This theatrical game can be seen too in the National Theatre’s current production of Peer Gynt, where the hero, is played by three actors, two black and one white. Like the RSC, the National operates a colour-blind policy and half its current
ensemble is from ethnic
minorities.
For many drama teachers, casting ethnic-minority students in leading roles in school productions is an essential way of promoting equal opportunities. One of these is Simon Futty, who teaches drama at Fitzalan high school in Cardiff. However, he has a problem with the concept in the theatre proper.

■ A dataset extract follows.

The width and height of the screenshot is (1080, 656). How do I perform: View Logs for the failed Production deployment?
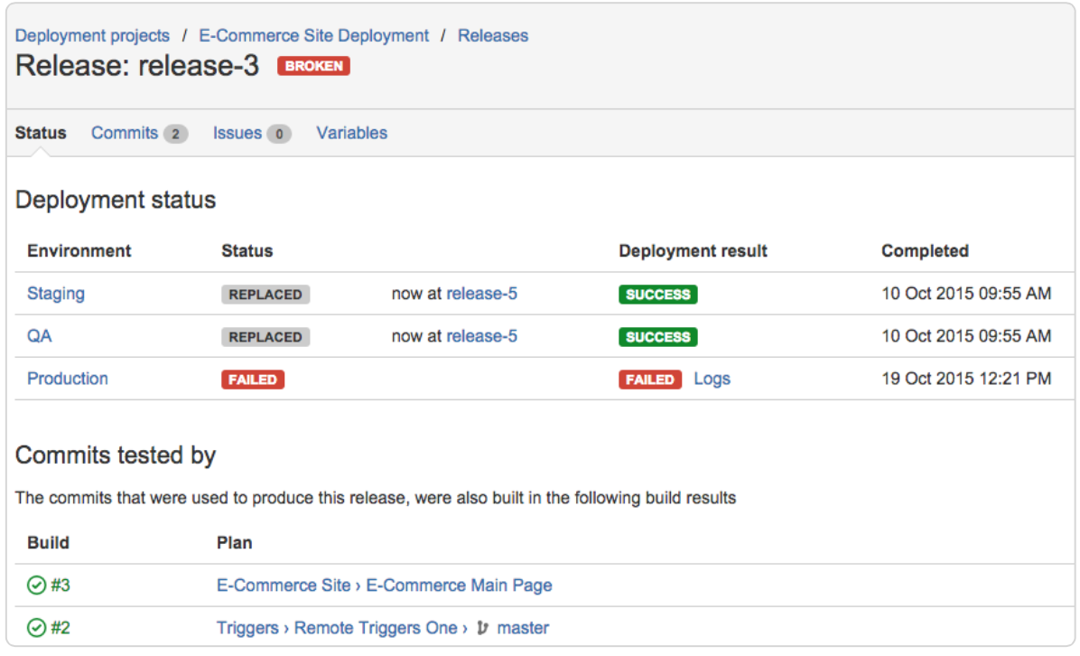click(x=712, y=379)
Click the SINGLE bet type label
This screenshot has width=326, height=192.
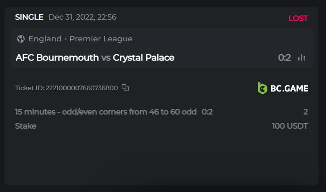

He says: “I think there’s a
difference between Shakespeare in an educational context and in a professional production. In a school play anyone can do a role. “I don’t see a problem of
mixed-race casts in the theatre because Shakespeare is rarely set in Elizabethan England these days. But I do believe directors have to take nto consideration an actor’s suitability for the part. Germaine Greer recently criticised Simon Russell Beale for being too fat to play Hamlet. I saw another recent production, Brecht’s Herr Puntilla, which is set in Finland during the 1940s and the fact that the two main actors were black was
confusing.”
As someone who works every day with casts whose ethnic origins include Somali, Bengali, Sikh, Yemeni, Malay and
Russian, Futty believes that
questions of race do sometimes get in the way of artistic
judgment in the professional
theatre.
“There should be excellent opportunities for black actors if directors think out their ideas clearly enough. But I can see that if Henry VI is played by a black actor and his son is played by a white boy then my class will be asking ‘Does this mean he didn’t father his children?’ This seems to me like directorial laziness, making a cheap moral issue out of ‘colour-blind casting’.”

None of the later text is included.